- WHAT IS NEEDED -
Setting pictures aside, output exactly the lines from the start of the records to the line with "Task: Click the", that line included.

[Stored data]

***

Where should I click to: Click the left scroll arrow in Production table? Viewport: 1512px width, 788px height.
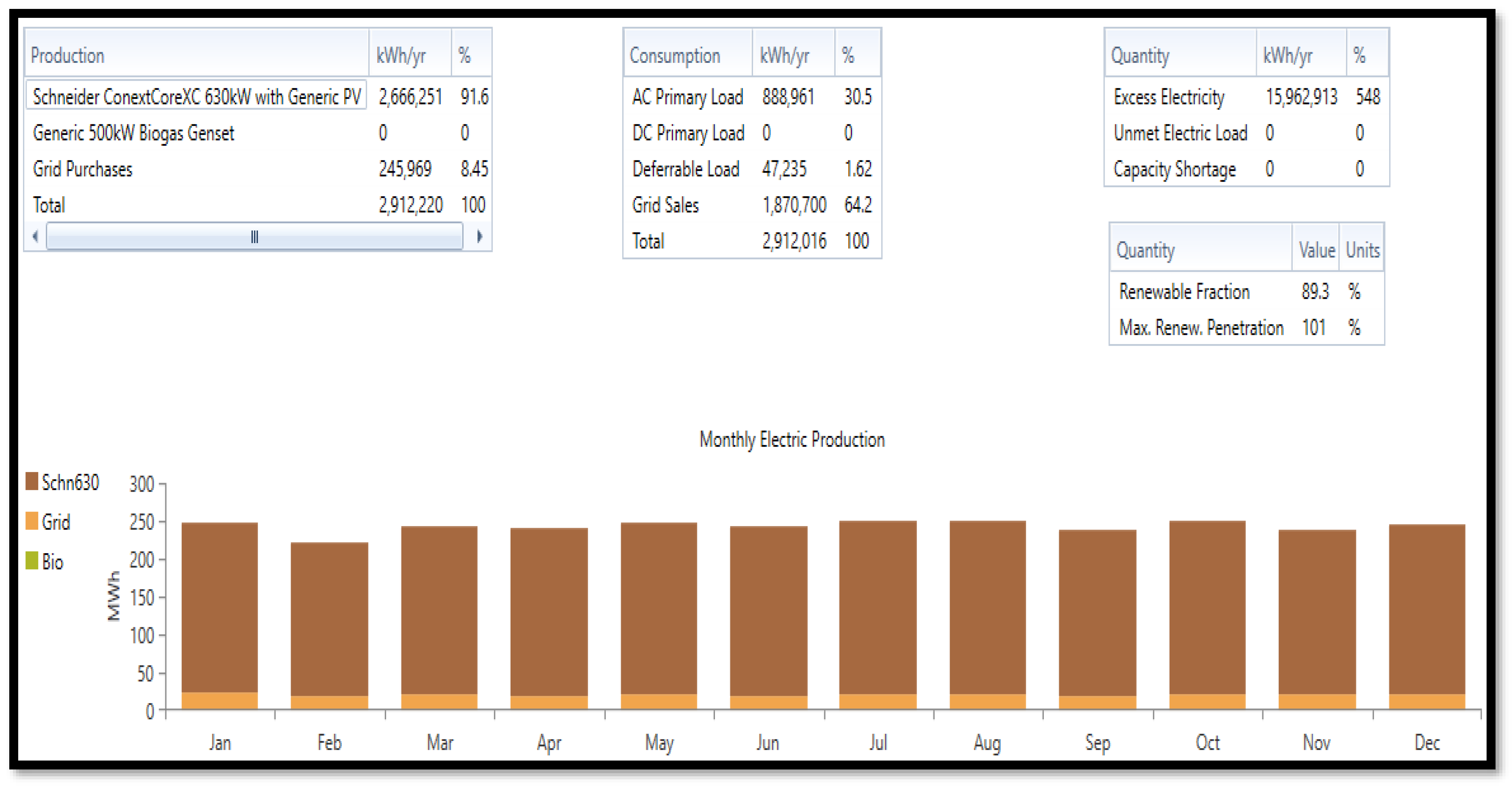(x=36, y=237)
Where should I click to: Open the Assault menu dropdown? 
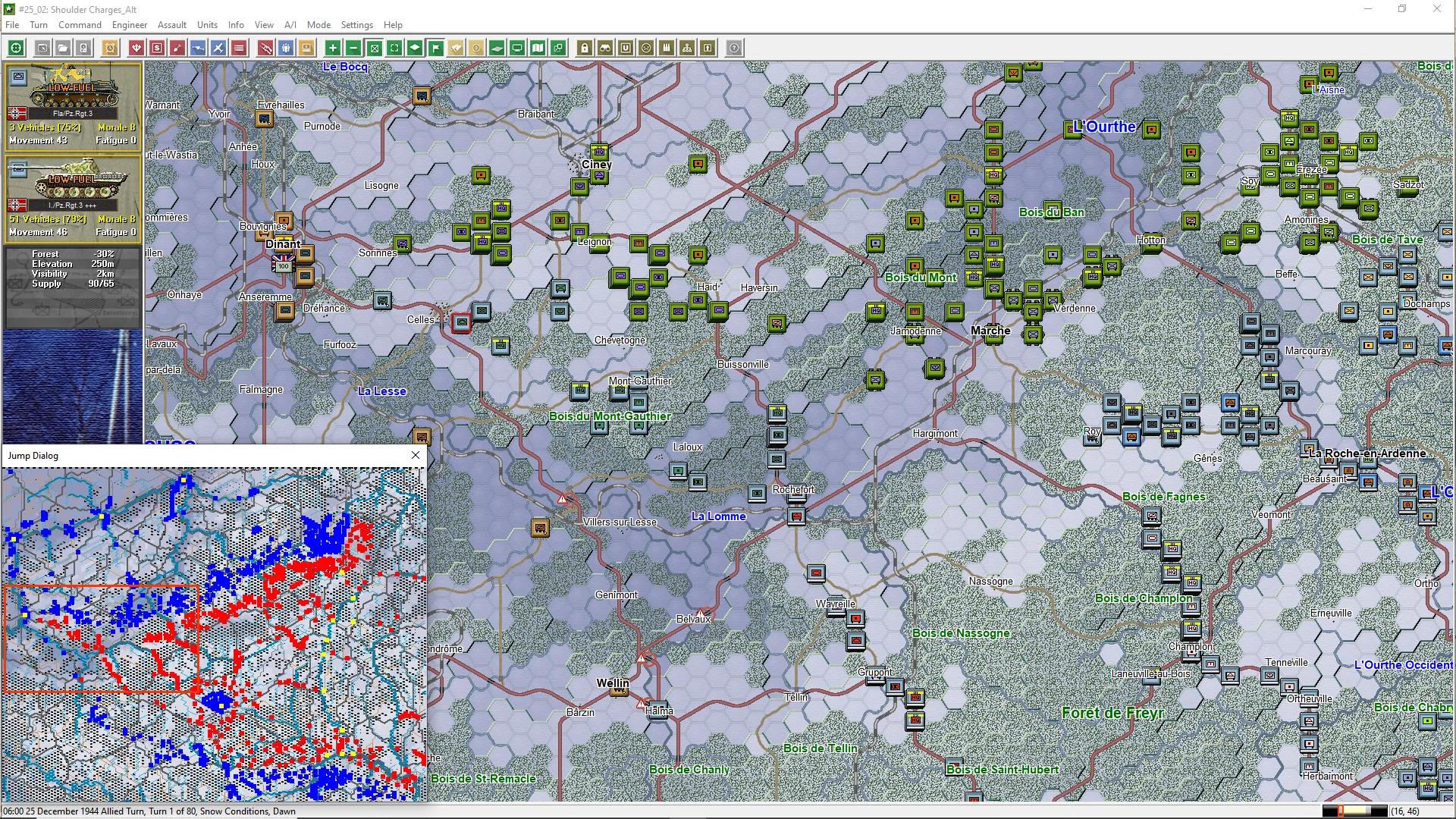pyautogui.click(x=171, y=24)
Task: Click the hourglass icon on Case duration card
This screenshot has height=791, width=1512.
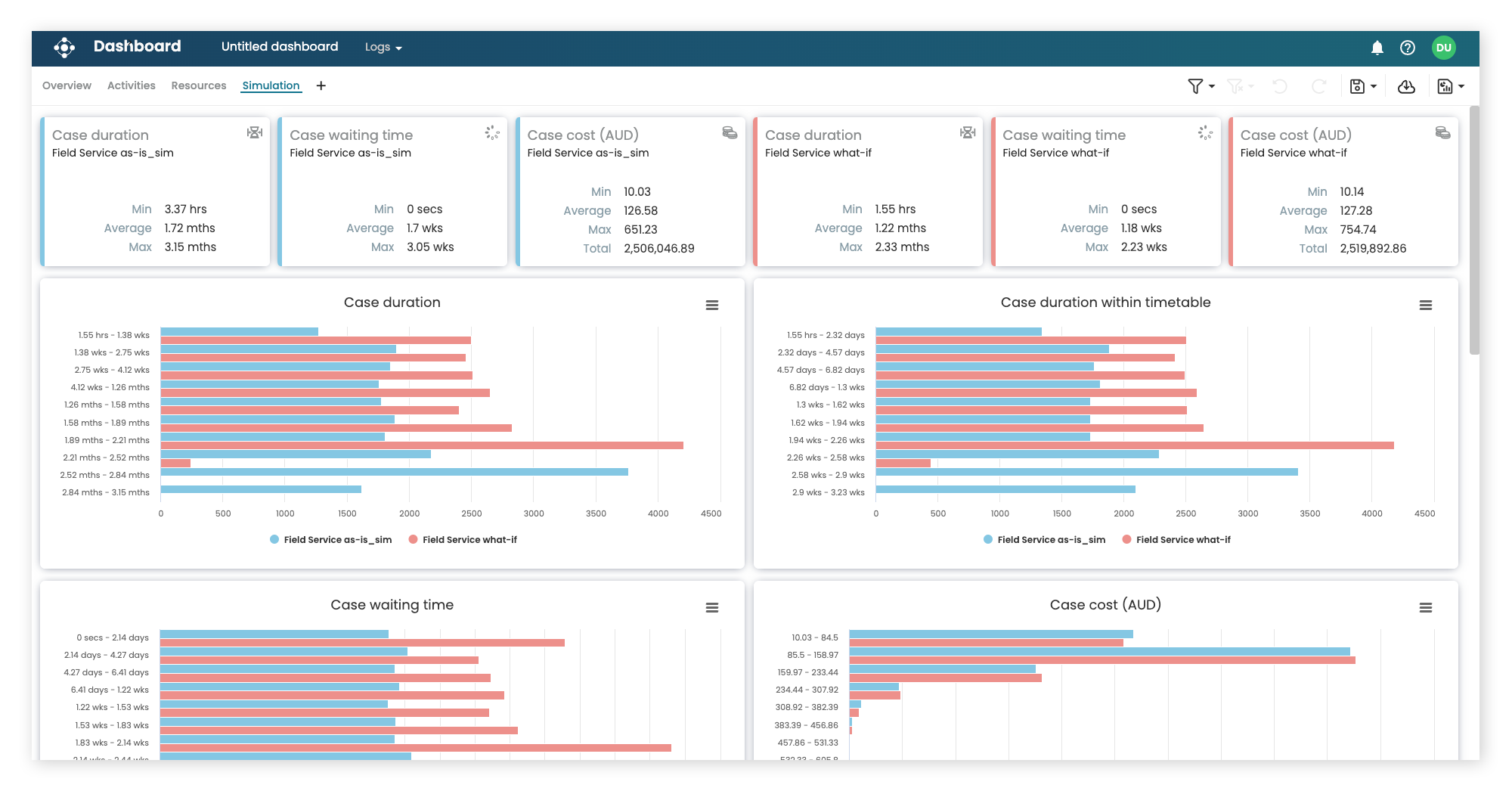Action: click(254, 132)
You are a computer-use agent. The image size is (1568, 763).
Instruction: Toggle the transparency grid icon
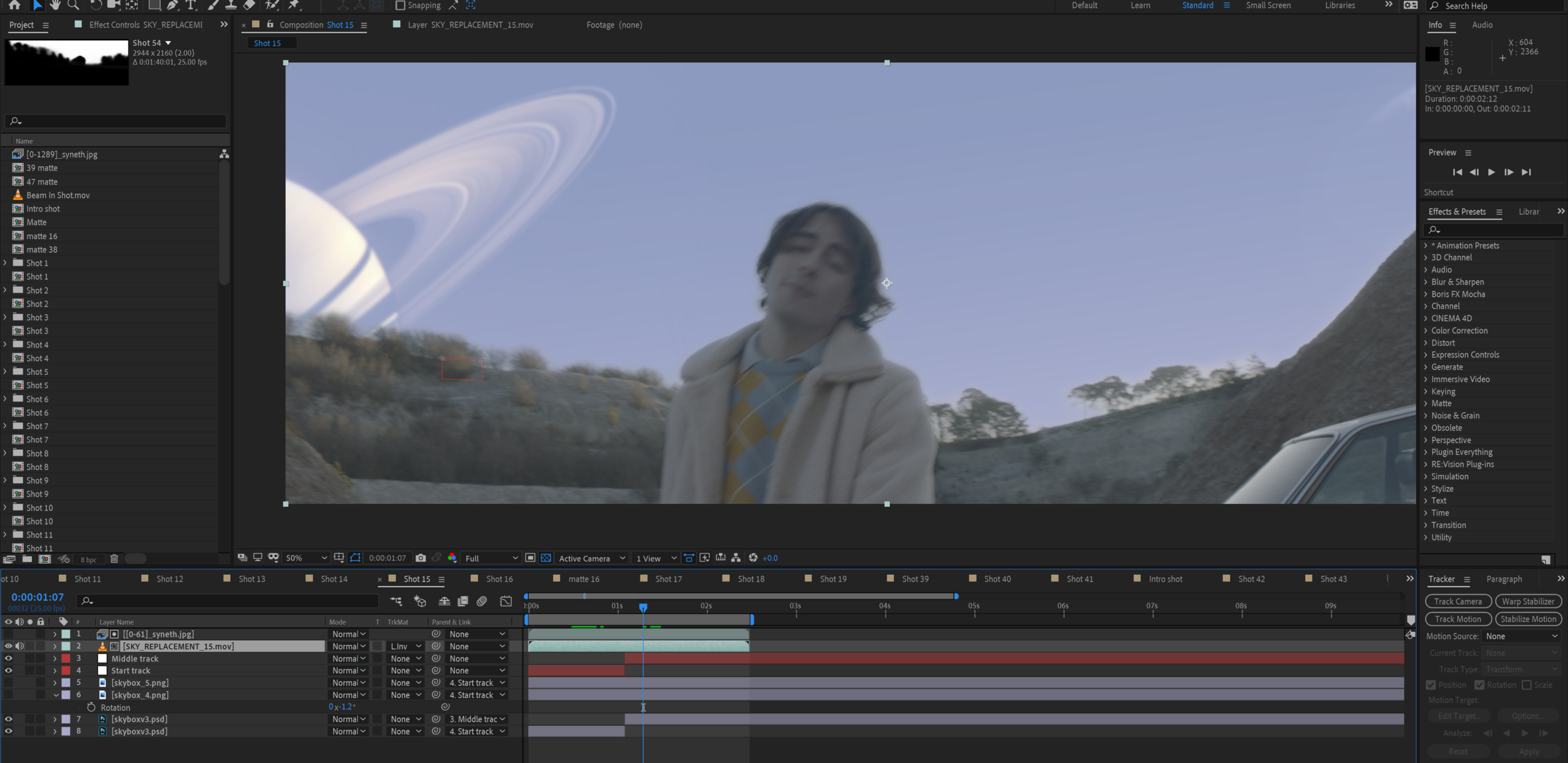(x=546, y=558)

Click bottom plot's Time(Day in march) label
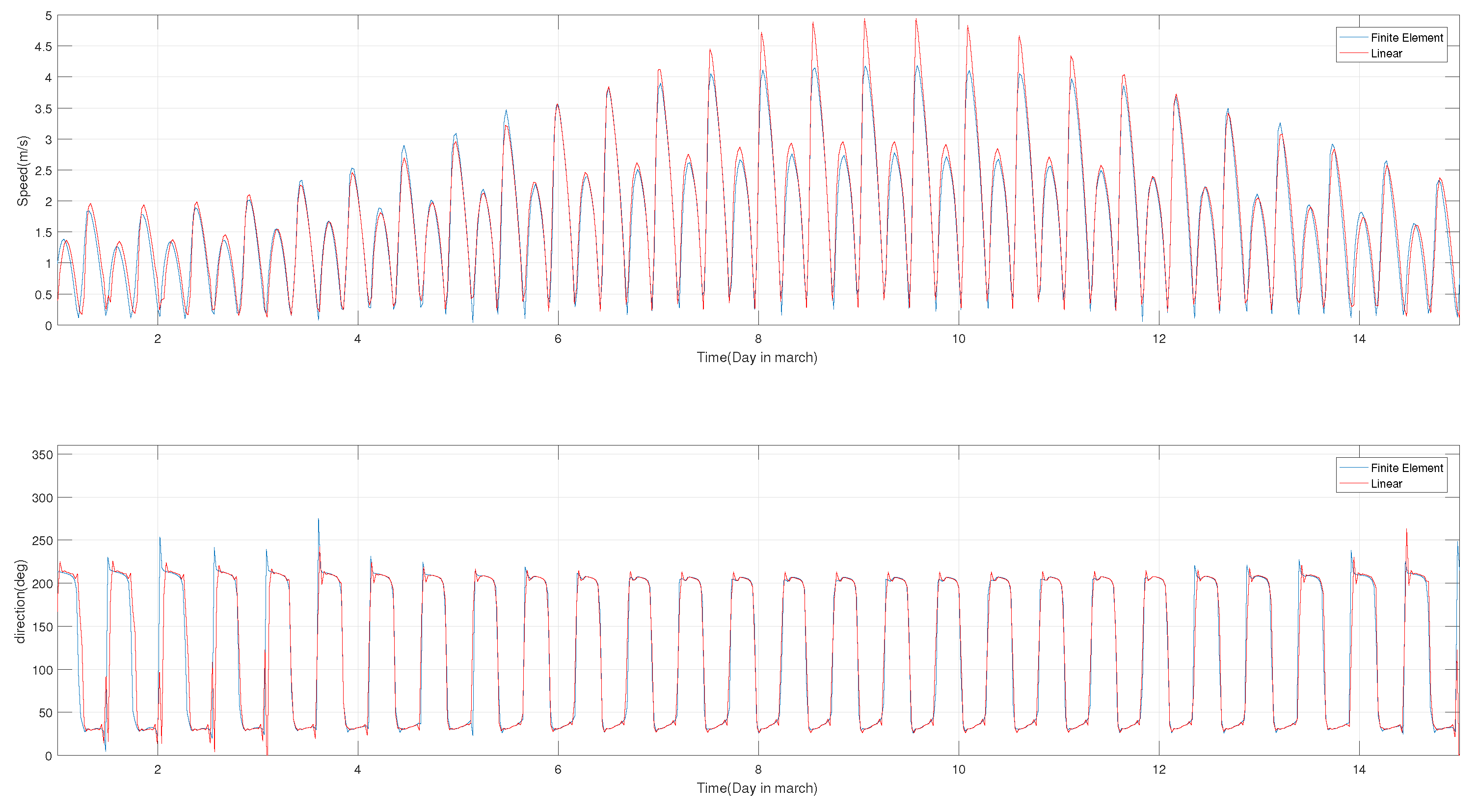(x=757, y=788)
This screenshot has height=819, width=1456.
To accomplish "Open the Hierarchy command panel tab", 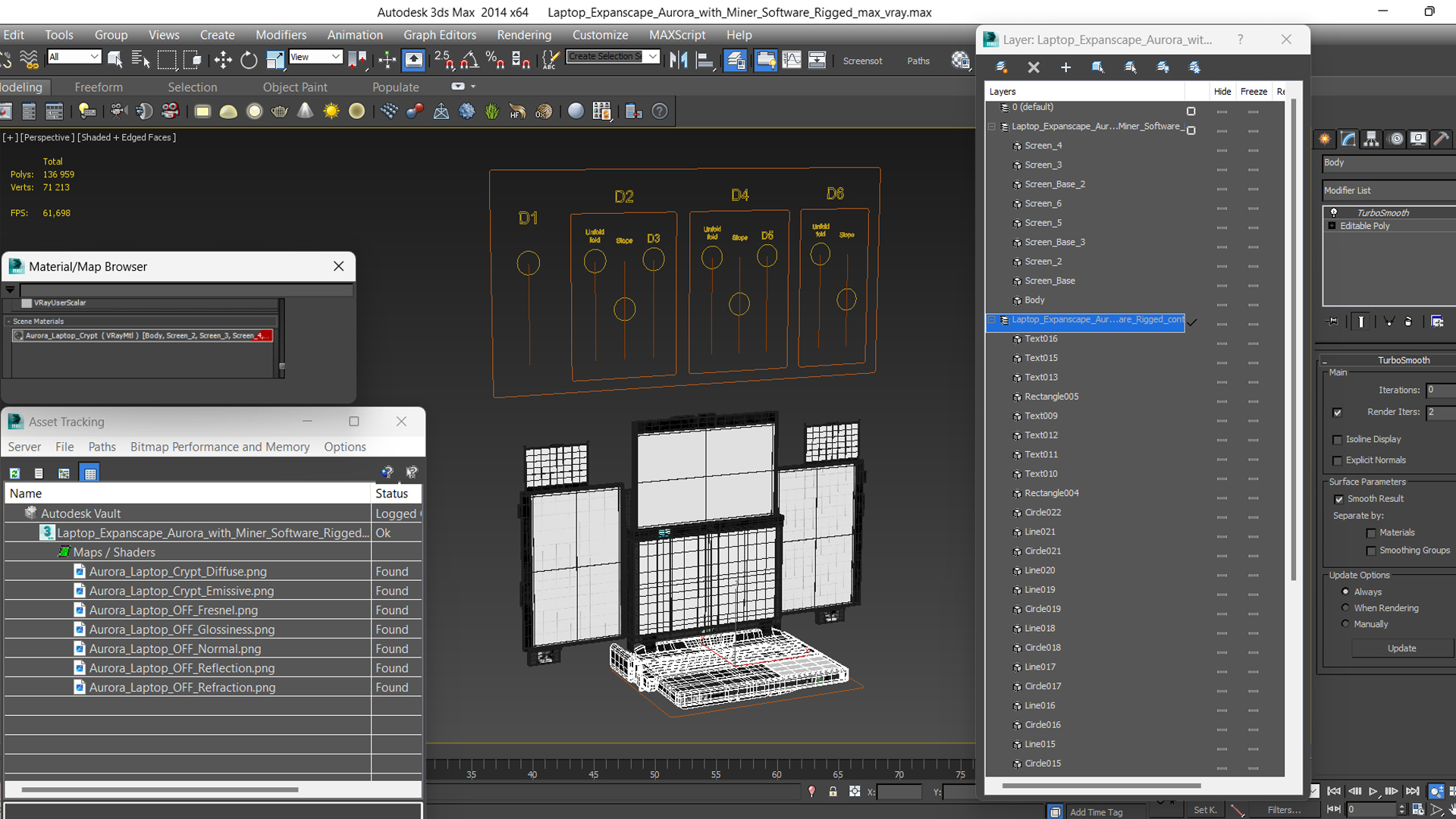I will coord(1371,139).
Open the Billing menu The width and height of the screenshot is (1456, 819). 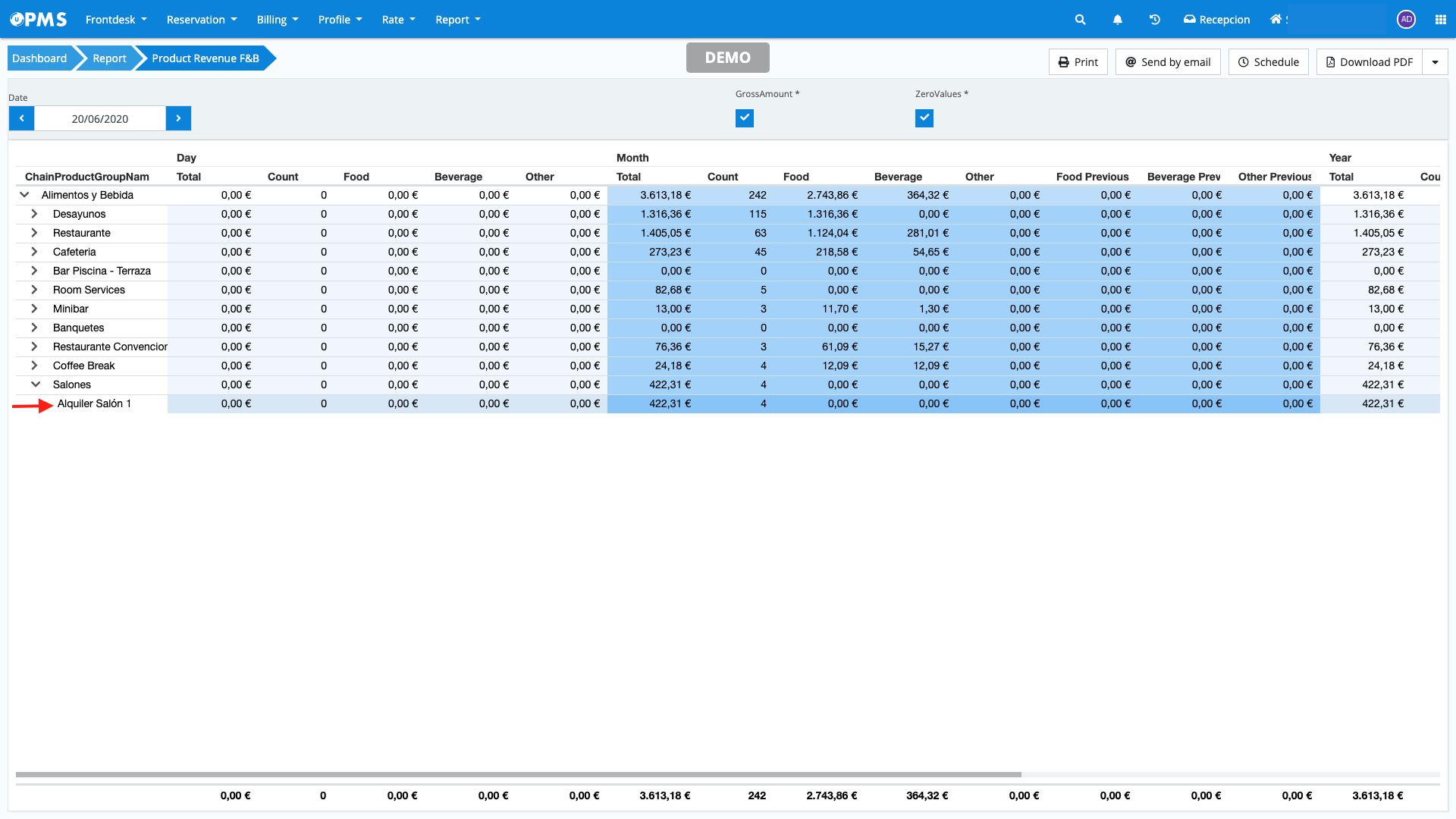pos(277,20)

***

- TASK ANSWER -
Where should I click to: Click the left scroll arrow in Production table? Viewport: 1512px width, 788px height.
(x=36, y=237)
Where should I click to: Open the Assault menu dropdown? 
pyautogui.click(x=171, y=24)
Task: Click the hourglass icon on Case duration card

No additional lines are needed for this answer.